Please copy every line with the string "screenshot" from the entries below.

TASK INPUTS below:

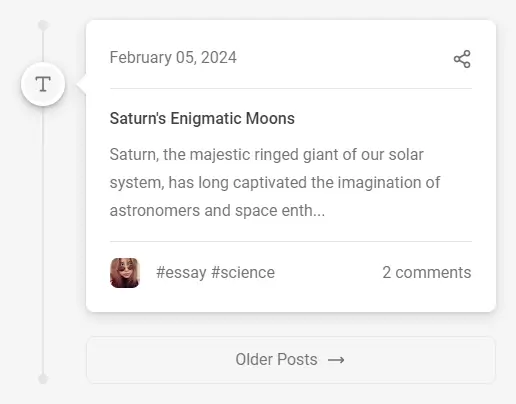Click the arrow icon next to Older Posts
Viewport: 516px width, 404px height.
click(x=336, y=360)
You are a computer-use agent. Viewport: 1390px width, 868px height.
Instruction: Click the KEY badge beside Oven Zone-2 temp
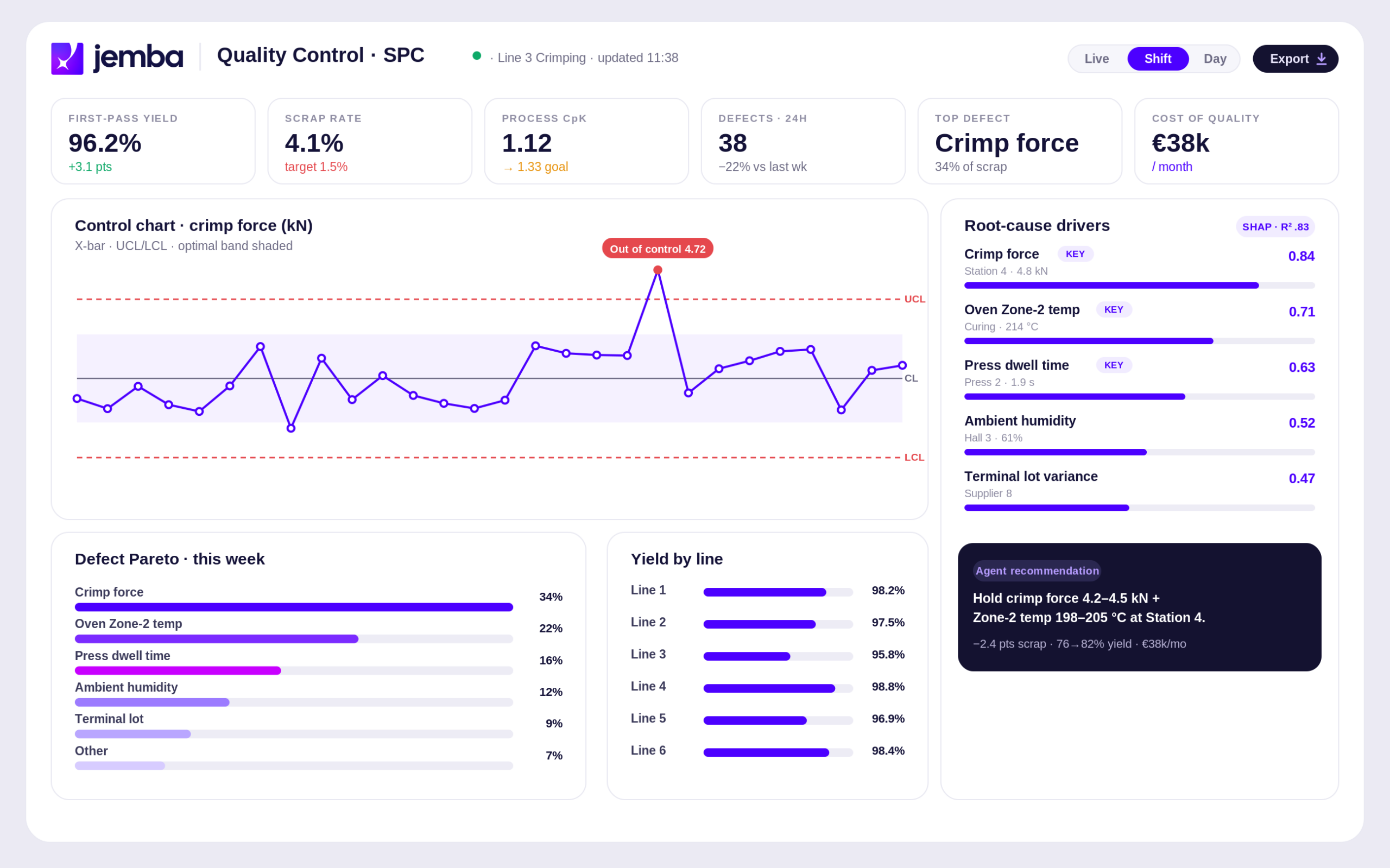(x=1113, y=309)
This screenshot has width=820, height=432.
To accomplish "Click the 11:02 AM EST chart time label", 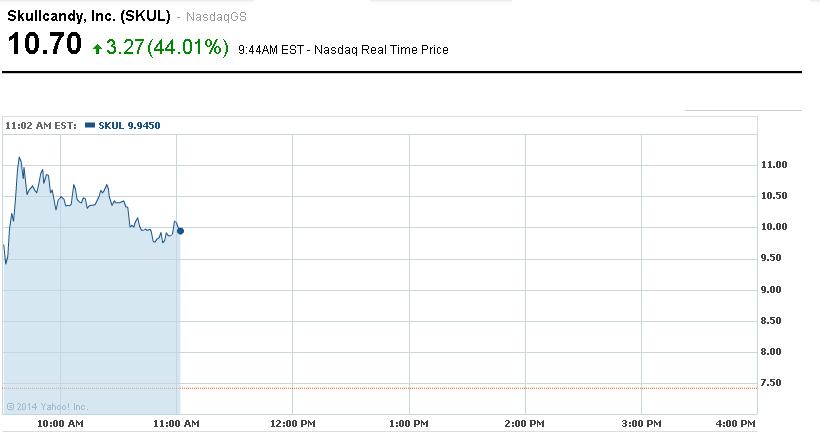I will [x=41, y=125].
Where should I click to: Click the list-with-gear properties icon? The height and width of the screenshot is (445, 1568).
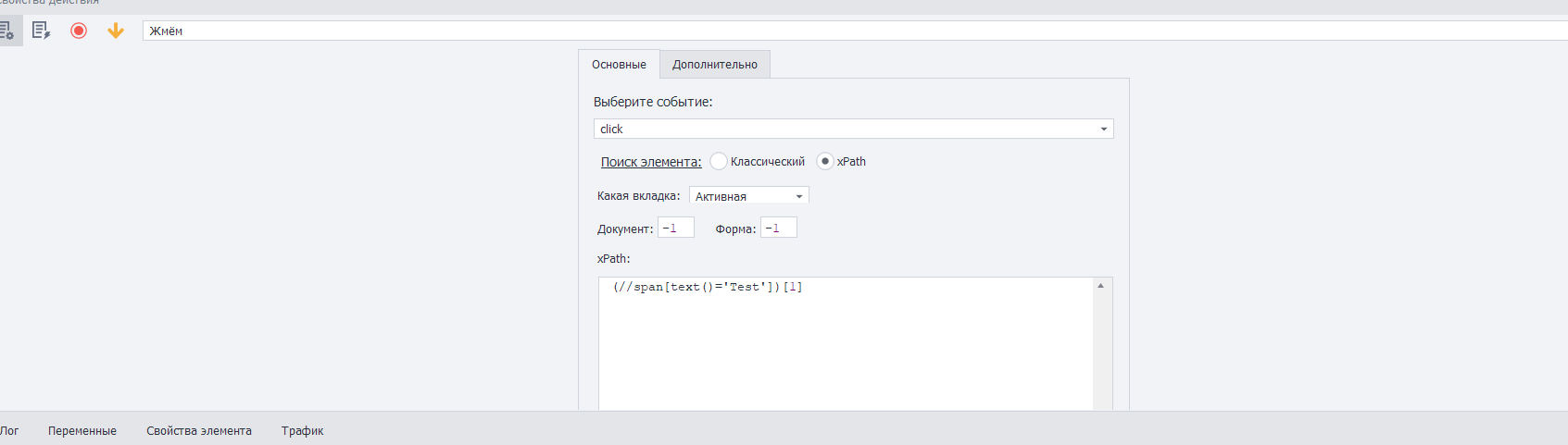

End of TASK INPUTS.

**SOLUTION FOR THIS PROBLEM**:
This screenshot has width=820, height=432.
Where should I click to: Click the list-with-gear properties icon? The height and width of the screenshot is (445, 1568).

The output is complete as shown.